** Data supplied follows **

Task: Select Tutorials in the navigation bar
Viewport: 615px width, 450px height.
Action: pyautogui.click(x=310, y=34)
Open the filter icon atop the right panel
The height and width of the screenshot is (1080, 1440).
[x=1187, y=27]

** End of Data supplied **

Directions for this task:
All of the data above needs to be set down again exactly. Include every line.

Exercise response:
Task: Select Tutorials in the navigation bar
Viewport: 615px width, 450px height.
Action: pyautogui.click(x=310, y=34)
Open the filter icon atop the right panel
The height and width of the screenshot is (1080, 1440).
[x=1187, y=27]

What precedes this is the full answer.